The danger in that model, which has become all too prevalent, is that it’s not compelling for fans. The perception that the sport has changed radically from a blue-collar group that fans could relate to to an elitist organization filled with stars with whom they have little in common. There’s a fine balance between having enough money to be competitive and becoming just another corporate entity with little left onto which to hang for those who follow the sport.
There should be a place for the American Dream in racing. There should be hope for drivers who have done everything right moving up the ranks only to hit a wall at the top because they don’t have unlimited budgets on which to race. Racing became the success it did today because of the blue-collar aspect—the biggest stars came from humble roots and were genuinely grateful, and available, to the fans. Fans could see a piece of themselves in Richard Petty or Darrell Waltrip or Dale Earnhardt.
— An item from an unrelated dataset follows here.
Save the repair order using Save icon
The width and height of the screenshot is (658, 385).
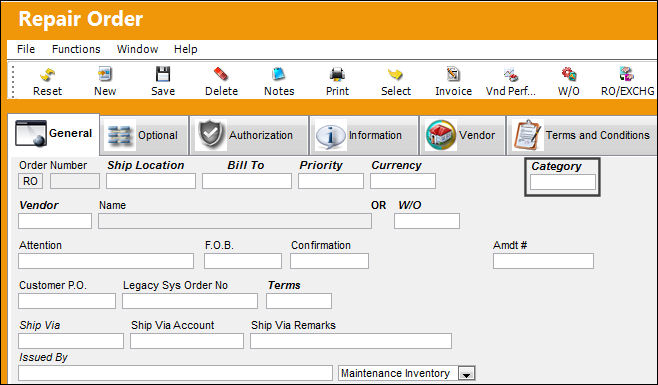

It’s harder to find that reflection in many of today’s stars, and that gives the illusion that many of them didn’t work hard to get where they did (and some worked harder than others as well), and that the drivers would rather give their time to corporations than to fans. It’s not necessarily a case of “rather” than “have to,” but that’s still a little hard to swallow for a fan who saved every spare dime to come to the track.
Is there a solution, a way to assure that the most talented drivers find a place and that the big stars worked their way through the ranks rather than being handed the reins of the best horse in the stable (or, rather, to assure fans that they did)? Probably not. It all comes back to money, and the cost of speed has skyrocketed in the last 20 years. The only real solution is to contain costs in a meaningful way, something NASCAR isn’t likely to instigate any time soon.
Yet it’s hard to deny that the sport was something really special when it was fueled by dreams as well as dollars and the dreams of drivers and fans were sometimes one and the same. The sport needs the American dream, and fans need a sport where it still exists.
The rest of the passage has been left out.